Department of Pathology, Stanford University School of Medicine, Palo Alto, CA, USA.
Department of Pathology, Boston Children's Hospital and Harvard Medical School, Boston, MA, USA.
Histopathology. 2022 Mar;80(4):698-707. doi: 10.1111/his.14603. Epub 2022 Jan 2.
Recurrent alterations in receptor tyrosine kinase (RTK) and downstream effectors are described in infantile fibrosarcoma (IFS)/cellular congenital mesoblastic nephroma (cCMN) and a subset of spindle cell sarcomas, provisionally designated 'NTRK-rearranged' spindle cell neoplasms. These two groups of tumours demonstrate overlapping morphologies and harbour alterations in NTRK1/2/3, RET, MET, ABL1, ROS1, RAF1 and BRAF, although their relationship is not fully elucidated. We describe herein a cohort of paediatric tumours with clinicopathological features not typical for inflammatory myofibroblastic tumour, but rather with similarities to cCMN/IFS harbouring ALK fusions.
Clinicopathological features were assessed and partner agnostic targeted RNA sequencing on clinically validated platforms were performed. Tumours occurred in patients aged from 2 to 10 years (median age 2 years) with a 2:2 male to female ratio and an average size of 8.4 cm. Two tumours arose in soft tissues and two in the kidney. Morphological features included spindle to ovoid cells arranged in long fascicles or haphazardly within a myxoid to collagenised stroma; a subset of cases had either dilated, ectatic vessels or focal perivascular hyalinosis. By immunohistochemistry, all cases tested showed cytoplasmic expression of anaplastic lymphoma kinase (ALK) and one case demonstrated co-expression of CD34 and S100.
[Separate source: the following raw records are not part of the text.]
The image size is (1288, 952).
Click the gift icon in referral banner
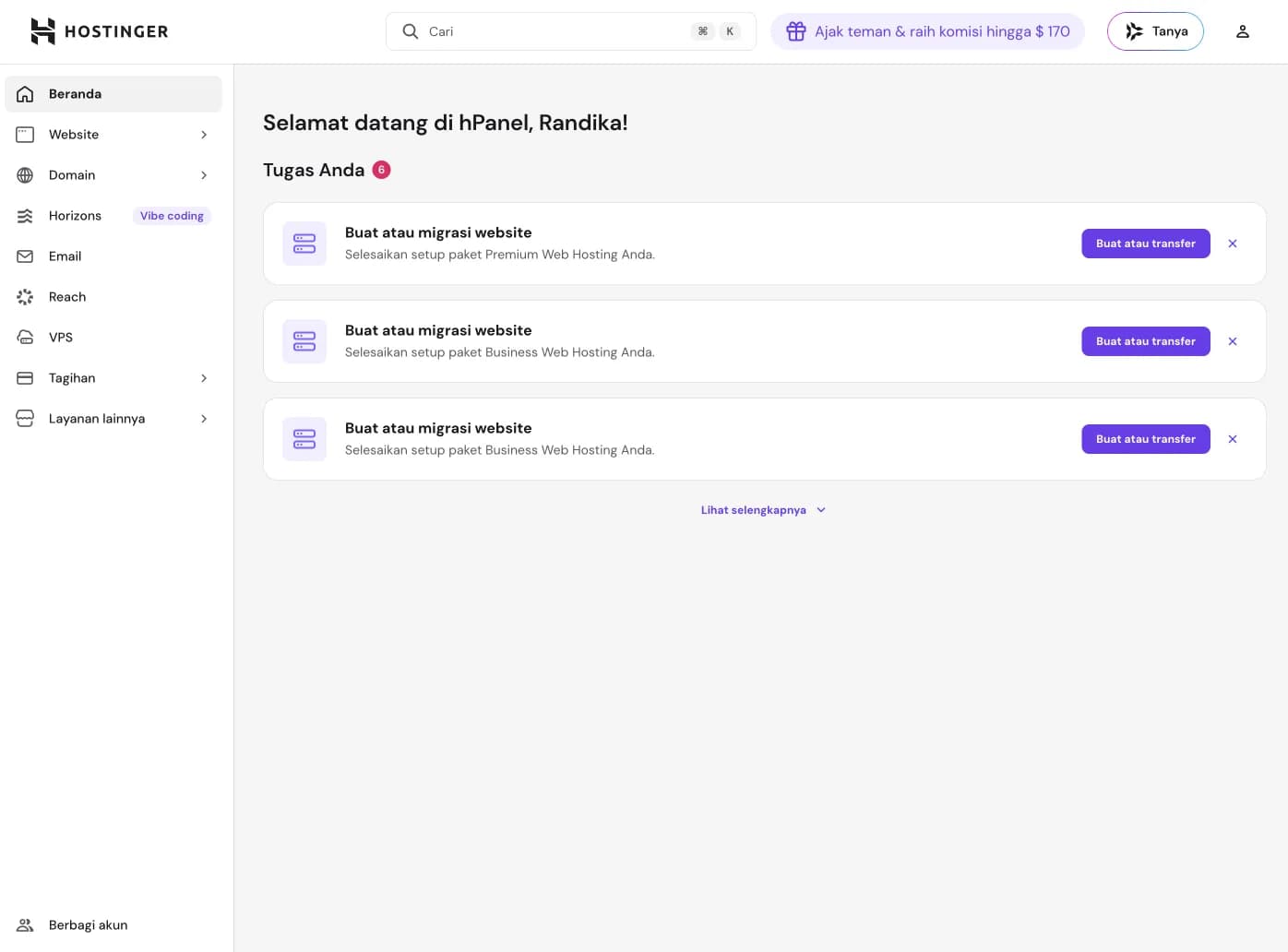pos(795,31)
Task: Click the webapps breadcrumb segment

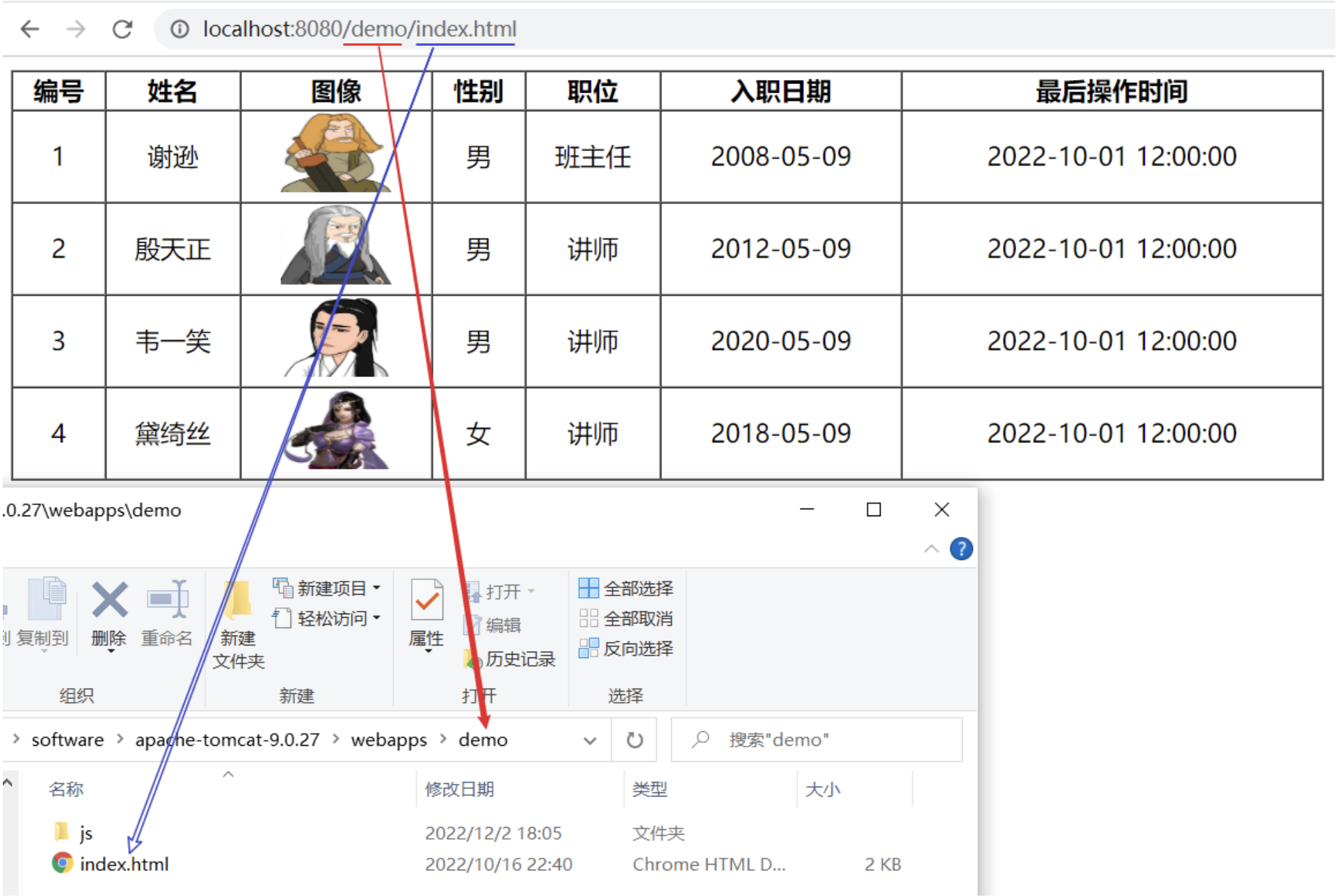Action: click(x=388, y=740)
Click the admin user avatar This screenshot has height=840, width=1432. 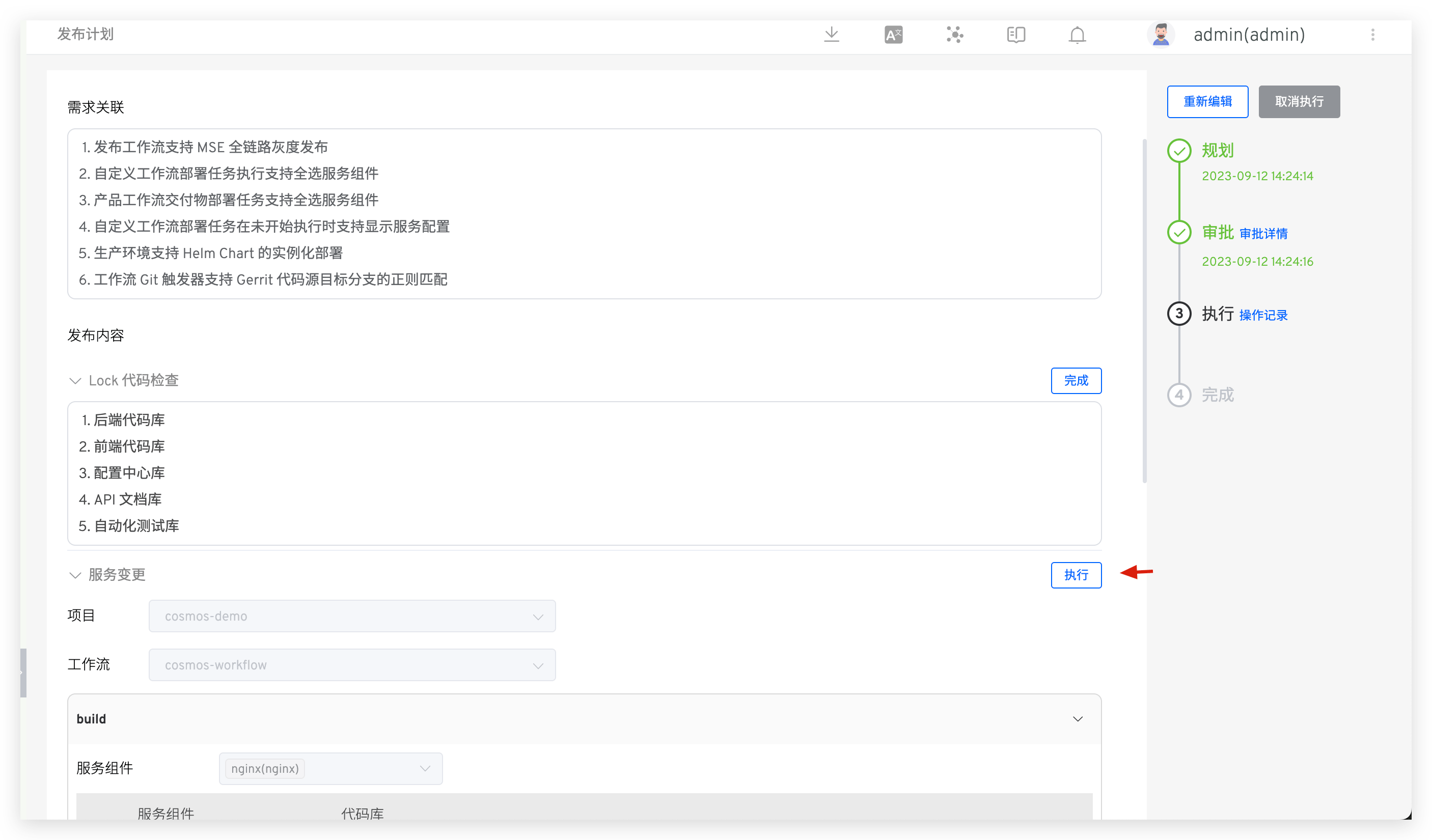1161,35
This series of ALK-rearranged IFS-like tumours expands the spectrum of targetable kinases altered in these tumours and reinforces the potential overlap between IFS/cCMN-like tumours and the provisional entity of 'NTRK-rearranged' spindle cell neoplasms.
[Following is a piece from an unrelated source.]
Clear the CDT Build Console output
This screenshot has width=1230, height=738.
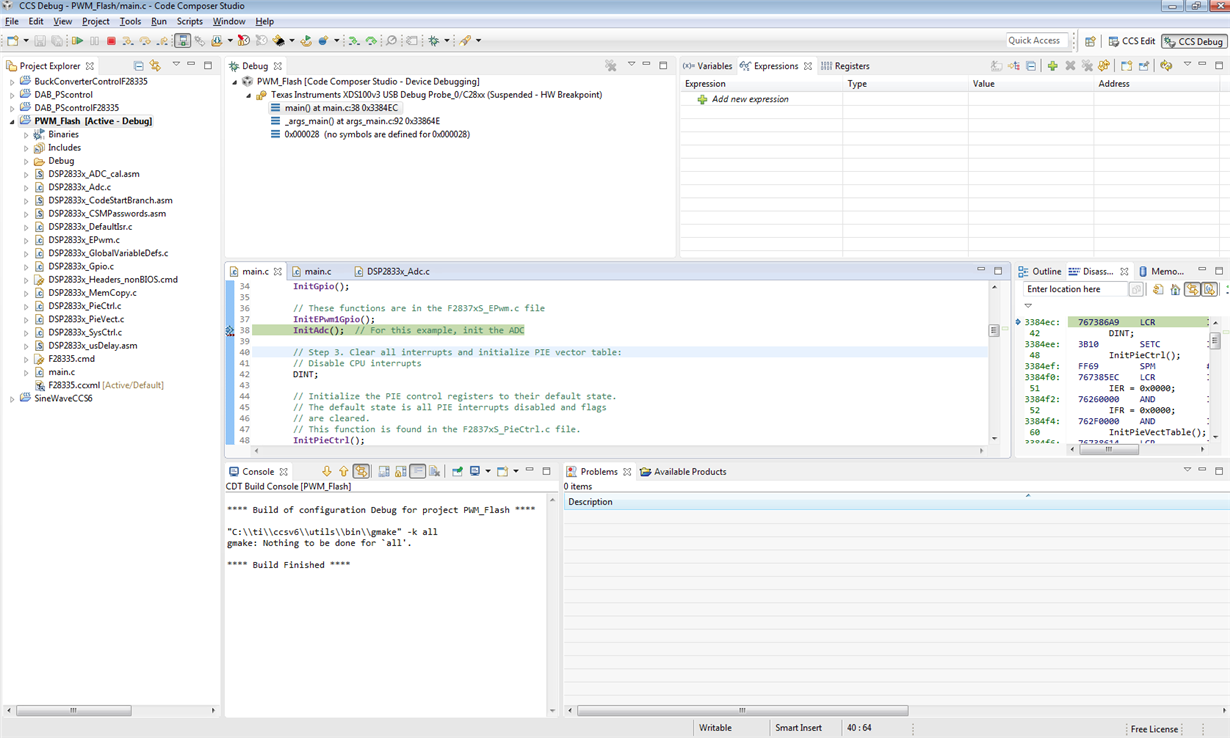[x=384, y=471]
受体酪氨酸激酶(RTK)及其下游效应物的反复改变在婴儿纤维肉瘤(IFS)/细胞先天性中胚层肾瘤(cCMN)和一部分梭形细胞肉瘤中被描述,这些肿瘤暂被命名为“NTRK 重排”梭形细胞肿瘤。这两组肿瘤具有重叠的形态学特征,并存在 NTRK1/2/3、RET、MET、ABL1、ROS1、RAF1 和 BRAF 的改变,尽管它们之间的关系尚未完全阐明。我们在此描述了一组儿科肿瘤,其临床病理特征与炎症性肌纤维母细胞瘤不典型,但与具有 ALK 融合的 cCMN/IFS 相似。
评估了临床病理特征,并在经过临床验证的平台上进行了无伴侣靶向 RNA 测序。肿瘤患者年龄为 2 至 10 岁(中位年龄 2 岁),男女比例为 2:2,平均大小为 8.4cm。两个肿瘤发生在软组织,两个发生在肾脏。形态学特征包括长束状或杂乱排列的梭形至卵圆形细胞,位于黏液样至胶原化基质中;一部分病例有扩张的、扩张的血管或局灶性血管周围玻璃样变性。通过免疫组织化学染色,所有检测的病例均显示细胞质表达间变性淋巴瘤激酶(ALK),一个病例显示 CD34 和 S100 的共表达。
这一系列 ALK 重排的 IFS 样肿瘤扩大了这些肿瘤中改变的靶向激酶谱,并强调了 IFS/cCMN 样肿瘤和“NTRK 重排”梭形细胞肿瘤这一暂定实体之间的潜在重叠。